Recently Madame Tussauds, the famous purveyor of wax-based entertainment, decided to celebrate Christmas with a recreation of the nativity scene, featuring the Beckhams as Joseph and Mary and Jeanette Krankie as the baby Jesus.
Actually we made the last bit up, but the truth isn't much less strange. Tony Blair, George Bush and the Duke of Edinburgh became the three wise men, while various other (wax) celebrities took on other roles, including Kylie Minogue as an angel, though sadly not Simon Cowell as God.
Like us, you're probably quite puzzled about the meaning of all this. Is it some subversive comment on our celebrity-obsessed age, with an adulterous footballer and a crap singer quite literally taking on religious significance?
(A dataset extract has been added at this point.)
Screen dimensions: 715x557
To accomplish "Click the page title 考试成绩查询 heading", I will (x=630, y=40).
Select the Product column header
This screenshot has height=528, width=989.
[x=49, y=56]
Is it a powerful piece of political satire, with three notorious idiots replacing the wise men?
Apparently not. After complaints from Catholic church and a bit of mild criticism from the good old wishy washy Church of England, a Madame Tussauds spokeswoman was prompted to say: 'The vast majority of people have taken it in the spirit in which it is intended - a bit of festive fun.'
What, you might wonder, is wrong with that?
Well, everything. For a start, there's the fact that Madame Tussauds exists. If you've never been to Madame Tussauds, spare yourself an underwhelming experience.
First, there's the utter pointlessness of looking at copies of things you're already familiar with, eg. Madonna. You wouldn't pay to see a copy of your own bedroom, would you? This conceptual void is compounded by the fact that none of the waxworks look quite like who they're meant to. You know it's Madonna, but it's not quite Madonna. So what you've actually done is to pay to see something that doesn't even look like something you don't need to see anyway. This isn't a tourist attraction, it's grifting.
Not content with merely existing, Madame Tussauds then decides to pander to society's dismal obsession with celebrities. Haven't we seen enough of, say, Elton John already? You may like his music, but do you really want to go and stare at a slightly grotesque, bad-tempered old queen? Made of wax? (And before the pedants write in: yes, we know it's not really wax but some space-age wax substitute. It's just easier to type 'wax' than 'Biphenylpolycarbofluoropropylene'.)
Then there's the actual Beckham nativity. It's not so much that it's sacrilegious (which it is), it's just crass. Even if it's completely made up, the nativity is a story with significance. It's about the birth of a divine child who later dies horribly to save mankind. Who do Madame Tussauds choose to tell this momentous story? A squeaky-voiced simpleton, his vain, gormless bim of a wife and Charlene off Neighbours. Classy. It's like recreating the assassination of JFK using a waxwork Bobby Davro. With Orville the Duck as Lee Harvey Oswald.
The nativity scene attracted a wholly predictable 'storm' of mock outrage from the tabloids. In the Daily Mirror, TFT favourite Tony 'Armchair Warrior' Parsons managed to come up with a familiar angle:
'Why is Christianity the only religion that it is OK to openly mock?' bleats the vermin-faced one.
He goes on to ask (using a 'dummies' gag the second of three times): 'Would the dummies at Madame Tussauds be quite so blithe about insulting Islam?'
Oh say what you mean Tony, you little shit. The UK is overrun with self-loathing liberals and Muslims get preferential treatment. There. We've said it for you, but can't you change the fucking record? Every columnist in the tabloids only seems to have one point to make these days, and it's 'This country's going to the dogs because of political correctness.' And somehow Parson's outrage would be a bit more convincing if it wasn't coming from an atheist ex-punk hopping on the latest right-wing bandwagon. (Tomorrow in the Mirror: Why the EU wants to ban YOUR great British banger, by The Exploited.)
The story of the Beckham nativity neatly sums up a number of dismal aspects of modern Britain, with our twin obsessions of celebrity and football, endless crass publicity stunts, insincere outrage, rightwing press and general aversion to anything deep or meaningful. And as if to celebrate that other great British pastime, this week the waxwork Beckhams got vandalised.